%%
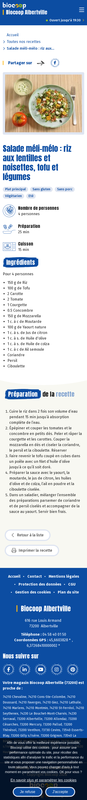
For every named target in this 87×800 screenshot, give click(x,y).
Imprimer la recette (32, 550)
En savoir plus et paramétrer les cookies (43, 780)
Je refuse (27, 792)
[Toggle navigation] (81, 11)
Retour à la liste (28, 535)
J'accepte (60, 792)
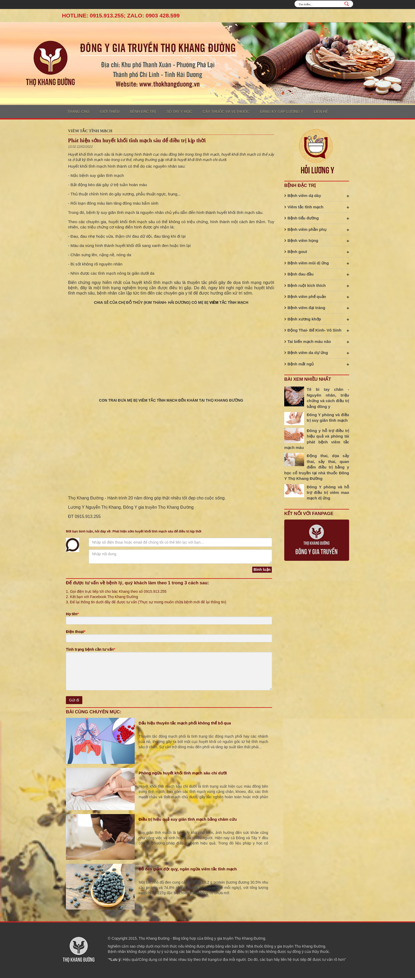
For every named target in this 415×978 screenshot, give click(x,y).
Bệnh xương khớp (316, 319)
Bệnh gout (316, 251)
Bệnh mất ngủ (316, 364)
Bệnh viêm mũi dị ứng (316, 263)
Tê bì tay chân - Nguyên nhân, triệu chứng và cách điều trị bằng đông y (328, 397)
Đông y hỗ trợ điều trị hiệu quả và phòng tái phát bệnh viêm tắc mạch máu (316, 439)
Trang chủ (78, 111)
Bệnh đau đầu (316, 274)
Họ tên (72, 614)
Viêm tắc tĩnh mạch (90, 131)
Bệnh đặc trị (143, 111)
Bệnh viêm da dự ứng (316, 352)
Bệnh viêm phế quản (316, 296)
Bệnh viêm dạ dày (316, 195)
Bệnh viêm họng (316, 240)
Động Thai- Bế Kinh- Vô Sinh (316, 330)
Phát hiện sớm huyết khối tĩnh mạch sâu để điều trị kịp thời (137, 140)
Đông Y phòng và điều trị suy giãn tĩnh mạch (328, 417)
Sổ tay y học (179, 111)
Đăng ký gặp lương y (281, 111)
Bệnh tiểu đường (316, 218)
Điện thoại (75, 632)
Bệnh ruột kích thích (316, 285)
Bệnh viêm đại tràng (316, 307)
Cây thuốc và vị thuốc (226, 111)
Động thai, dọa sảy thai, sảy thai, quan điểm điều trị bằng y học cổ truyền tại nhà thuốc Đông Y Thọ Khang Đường (316, 467)
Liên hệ (321, 111)
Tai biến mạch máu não (316, 341)
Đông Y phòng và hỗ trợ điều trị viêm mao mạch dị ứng (328, 493)
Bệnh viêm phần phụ (316, 229)
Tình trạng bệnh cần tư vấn (90, 649)
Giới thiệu (109, 111)
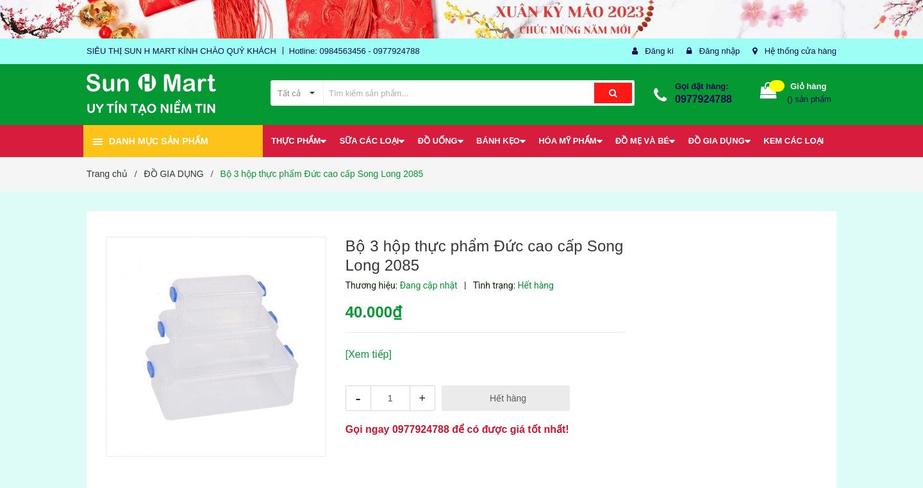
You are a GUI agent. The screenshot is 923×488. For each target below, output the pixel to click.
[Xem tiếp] (368, 354)
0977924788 (703, 99)
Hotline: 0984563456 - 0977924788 (354, 51)
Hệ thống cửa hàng (800, 51)
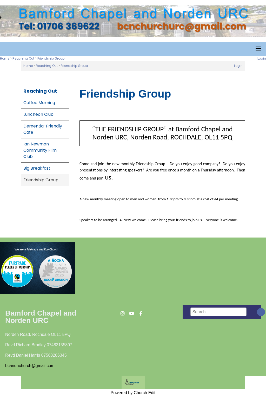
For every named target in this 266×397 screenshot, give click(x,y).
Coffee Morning (39, 103)
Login (261, 58)
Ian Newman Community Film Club (40, 150)
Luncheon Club (38, 114)
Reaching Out (23, 58)
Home (4, 58)
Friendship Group (50, 58)
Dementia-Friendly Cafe (42, 129)
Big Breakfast (36, 168)
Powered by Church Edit (133, 392)
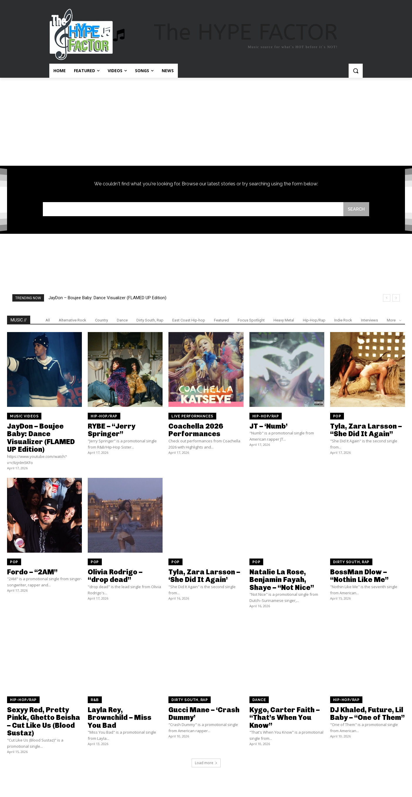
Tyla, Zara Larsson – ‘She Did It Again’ (204, 576)
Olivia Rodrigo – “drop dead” (115, 576)
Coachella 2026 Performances (195, 430)
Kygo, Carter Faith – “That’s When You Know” (284, 718)
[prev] (386, 298)
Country (101, 321)
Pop (337, 417)
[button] (356, 71)
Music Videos (24, 417)
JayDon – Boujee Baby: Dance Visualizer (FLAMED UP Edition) (107, 298)
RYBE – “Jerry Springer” (111, 430)
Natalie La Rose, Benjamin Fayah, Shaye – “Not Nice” (281, 580)
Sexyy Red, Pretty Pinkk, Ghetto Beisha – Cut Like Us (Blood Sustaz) (43, 722)
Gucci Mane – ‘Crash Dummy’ (203, 714)
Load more (206, 763)
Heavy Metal (283, 321)
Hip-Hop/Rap (314, 321)
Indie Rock (343, 321)
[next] (396, 298)
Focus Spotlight (251, 321)
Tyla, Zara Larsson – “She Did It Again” (366, 430)
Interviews (369, 321)
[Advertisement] (206, 122)
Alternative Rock (72, 321)
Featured (221, 321)
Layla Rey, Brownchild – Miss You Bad (119, 718)
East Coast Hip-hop (188, 321)
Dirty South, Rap (149, 321)
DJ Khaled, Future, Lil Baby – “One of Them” (367, 714)
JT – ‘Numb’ (268, 426)
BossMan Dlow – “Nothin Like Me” (359, 576)
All (47, 321)
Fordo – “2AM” (32, 572)
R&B (95, 700)
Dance (122, 321)
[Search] (356, 209)
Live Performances (192, 417)
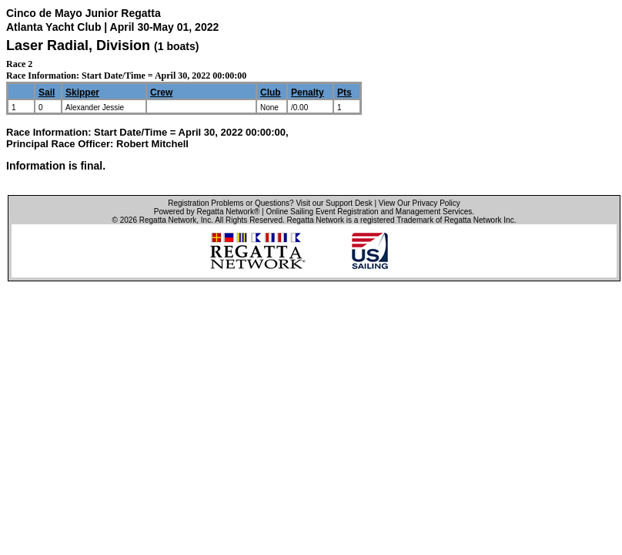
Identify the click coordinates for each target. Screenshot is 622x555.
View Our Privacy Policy (419, 203)
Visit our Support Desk (334, 203)
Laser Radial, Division (80, 45)
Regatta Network (167, 220)
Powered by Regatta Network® (206, 211)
%%
_To be done_. Starting at the top of the items and going on through the line with "Luncheon Club (38, 114)", render those lines as a Markdown table with the columns Row and Line. Number each row, skip blank lines, and leave the pictures out.

_Result of the task_.
| Row | Line |
|---|---|
| 1 | For every named target in this 87×800 screenshot, give click(x,y). |
| 2 | Imprimer la recette (32, 550) |
| 3 | En savoir plus et paramétrer les cookies (43, 780) |
| 4 | Je refuse (27, 792) |
| 5 | [Toggle navigation] (81, 11) |
| 6 | Retour à la liste (28, 535) |
| 7 | J'accepte (60, 792) |
| 8 | For every named target in this 415×978 screenshot, give click(x,y). |
| 9 | Bệnh xương khớp (316, 319) |
| 10 | Bệnh gout (316, 251) |
| 11 | Bệnh mất ngủ (316, 364) |
| 12 | Bệnh viêm mũi dị ứng (316, 263) |
| 13 | Tê bì tay chân - Nguyên nhân, triệu chứng và cách điều trị bằng đông y (328, 397) |
| 14 | Đông y hỗ trợ điều trị hiệu quả và phòng tái phát bệnh viêm tắc mạch máu (316, 439) |
| 15 | Trang chủ (78, 111) |
| 16 | Bệnh đau đầu (316, 274) |
| 17 | Họ tên (72, 614) |
| 18 | Viêm tắc tĩnh mạch (90, 131) |
| 19 | Bệnh đặc trị (143, 111) |
| 20 | Bệnh viêm da dự ứng (316, 352) |
| 21 | Bệnh viêm phế quản (316, 296) |
| 22 | Bệnh viêm dạ dày (316, 195) |
| 23 | Bệnh viêm họng (316, 240) |
| 24 | Động Thai- Bế Kinh- Vô Sinh (316, 330) |
| 25 | Phát hiện sớm huyết khối tĩnh mạch sâu để điều trị kịp thời (137, 140) |
| 26 | Đông Y phòng và điều trị suy giãn tĩnh mạch (328, 417) |
| 27 | Sổ tay y học (179, 111) |
| 28 | Đăng ký gặp lương y (281, 111) |
| 29 | Bệnh tiểu đường (316, 218) |
| 30 | Điện thoại (75, 632) |
| 31 | Bệnh ruột kích thích (316, 285) |
| 32 | Bệnh viêm đại tràng (316, 307) |
| 33 | Cây thuốc và vị thuốc (226, 111) |
| 34 | Động thai, dọa sảy thai, sảy thai, quan điểm điều trị bằng y học cổ truyền tại nhà thuốc Đông Y Thọ Khang Đường (316, 467) |
| 35 | Liên hệ (321, 111) |
| 36 | Tai biến mạch máu não (316, 341) |
| 37 | Đông Y phòng và hỗ trợ điều trị viêm mao mạch dị ứng (328, 493) |
| 38 | Bệnh viêm phần phụ (316, 229) |
| 39 | Tình trạng bệnh cần tư vấn (90, 649) |
| 40 | Giới thiệu (109, 111) |
| 41 | You are a GUI agent. The screenshot is 923×488. For each target below, output the pixel to click. |
| 42 | [Xem tiếp] (368, 354) |
| 43 | 0977924788 (703, 99) |
| 44 | Hotline: 0984563456 - 0977924788 (354, 51) |
| 45 | Hệ thống cửa hàng (800, 51) |
| 46 | For every named target in this 266×397 screenshot, give click(x,y). |
| 47 | Coffee Morning (39, 103) |
| 48 | Login (261, 58) |
| 49 | Ian Newman Community Film Club (40, 150) |
| 50 | Luncheon Club (38, 114) |